On compte à peu près quinze cents prêtres dans
le département ; trois cents seulement sont employés.
Les surnuméraires crient et se plaignent, mais il n'en résulte
aucun danger ; le peuple n'est pas fanatique.
Les routes ne sont ni belles ni entretenues.
Les denrées sont chères, les prix de la viande et
du pain sont élevés malgré la perspective de
la plus abondante récolte. Dans la Meuse-Inférieure
tout est à meilleur compte : d'où vient cette différence
pour des départements si voisins ? Voilà ce que j'ignore.
La population de la ville de Liège est de quarante à
quarante-cinq mille âmes. Il y a beaucoup de pauvres, quoiqu'il
s'y fasse un commerce d'entrepôt assez considérable.
Sa position est avantageuse, située au confluent de l'Ourte
et de la Meuse ; il y, a des quais longs et très commodes
pour charger et décharger les marchandises. La ville serait
peut-être susceptible d'une chambre de commerce ; il pourrait
en résulter quelque bien, particulièrement pour les
mines et manufactures qu'elle protégerait et encouragerait.

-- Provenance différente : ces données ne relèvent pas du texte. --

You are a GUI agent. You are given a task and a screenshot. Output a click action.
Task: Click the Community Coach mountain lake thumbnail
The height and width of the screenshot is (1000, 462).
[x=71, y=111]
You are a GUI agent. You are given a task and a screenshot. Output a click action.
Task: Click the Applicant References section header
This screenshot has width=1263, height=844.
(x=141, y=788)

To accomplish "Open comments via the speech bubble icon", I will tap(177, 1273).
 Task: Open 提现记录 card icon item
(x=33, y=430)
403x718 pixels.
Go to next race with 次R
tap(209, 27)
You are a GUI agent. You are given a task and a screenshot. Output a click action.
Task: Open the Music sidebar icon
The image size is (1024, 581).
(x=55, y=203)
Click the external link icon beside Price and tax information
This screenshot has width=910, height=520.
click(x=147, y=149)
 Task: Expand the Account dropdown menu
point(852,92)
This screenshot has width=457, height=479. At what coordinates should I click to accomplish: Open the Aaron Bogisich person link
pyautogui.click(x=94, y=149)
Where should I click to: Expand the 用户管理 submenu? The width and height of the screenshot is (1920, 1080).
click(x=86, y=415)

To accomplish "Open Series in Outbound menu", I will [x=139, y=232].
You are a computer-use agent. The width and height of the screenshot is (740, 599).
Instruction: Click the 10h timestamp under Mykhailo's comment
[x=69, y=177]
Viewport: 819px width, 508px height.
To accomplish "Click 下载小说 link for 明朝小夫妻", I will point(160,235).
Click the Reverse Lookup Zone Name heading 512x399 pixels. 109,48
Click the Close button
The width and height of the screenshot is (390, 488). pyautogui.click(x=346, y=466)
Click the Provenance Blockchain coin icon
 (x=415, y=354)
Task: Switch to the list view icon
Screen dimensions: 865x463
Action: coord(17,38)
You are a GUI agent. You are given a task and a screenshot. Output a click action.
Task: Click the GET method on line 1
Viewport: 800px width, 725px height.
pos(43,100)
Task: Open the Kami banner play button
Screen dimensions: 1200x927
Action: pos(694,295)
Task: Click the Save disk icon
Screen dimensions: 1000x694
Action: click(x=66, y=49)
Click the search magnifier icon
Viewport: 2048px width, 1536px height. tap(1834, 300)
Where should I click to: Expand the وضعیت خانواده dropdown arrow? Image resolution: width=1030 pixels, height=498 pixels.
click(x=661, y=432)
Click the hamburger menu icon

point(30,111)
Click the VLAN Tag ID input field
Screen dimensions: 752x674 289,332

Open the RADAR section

Une remarque assez bizarre qu'on fait à Liège, c'est
de voir les femmes se livrer aux travaux les plus pénibles,
porter des fardeaux sous le poids desquels succomberaient presque
des bêtes de somme, tandis que les hommes, en spectateurs
tranquilles, se livrent entièrement à la paresse et
vont constamment peupler les cabarets. Mais par une suite de cette
bizarrerie d'usages d'un peuple peu civilisé, on voit ces
mêmes femmes se livrer au libertinage le plus crapuleux sans
que personne s'en formalise.
La ville de Liège renferme encore un restant de ses patriotes
exagérés de 1792, vrais anarchistes, mais c'est de
la lie la plus misérable et peu dangereux, parce qu'ils sont
connus.
C'est par un pont assez beau qui est sur la Meuse, qu'on va dans
la partie de la ville qui est sur la rive droite. On en trouve un
autre moins considérable par lequel on entre dans le faubourg
Amercœur ; c'est de ce pont que Louis le Téméraire,
duc de Bourgogne, appelé par un souverain de Liège
pour châtier les habitants, fit précipiter dans l'Ourte
environ quarante à cinquante mille âmes. Pendant la
guerre de la Révolution, ce malheureux faubourg a été
encore presque réduit en cendres, lorsque la ville était
disputée entre les Autrichiens d'un côté et
les Français de l'autre; et il faut le dire à la louange
des Liégeois, à cette époque ils se réunirent
à l'armée de Sambre-et-Meuse pour combattre et chasser
les Autrichiens. Il y a toujours sur la ville une espèce
de vapeur en forme de nuage, qui n'est qu'une poussière graisseuse
de charbon de terre, ce qui fait que la ville et les habitants y
sont très fumés et presque aussi noirs que les peuples
les plus basanés par les ardeurs du soleil, quoiqu'il y ait
à Liège presque neuf mois d'hiver.
Le département de l'Ourte est déjà très
important par son industrie, mais il est susceptible de le devenir
davantage. On y trouve des manufactures de drap, d'armes et de clous
de toute espèce. Il est riche en mines de fer, plomb, et
beaucoup de sel et pierres propres à repasser les rasoirs,
mais les houillères y sont très multipliées
et sont une des principales branches du commerce du pays.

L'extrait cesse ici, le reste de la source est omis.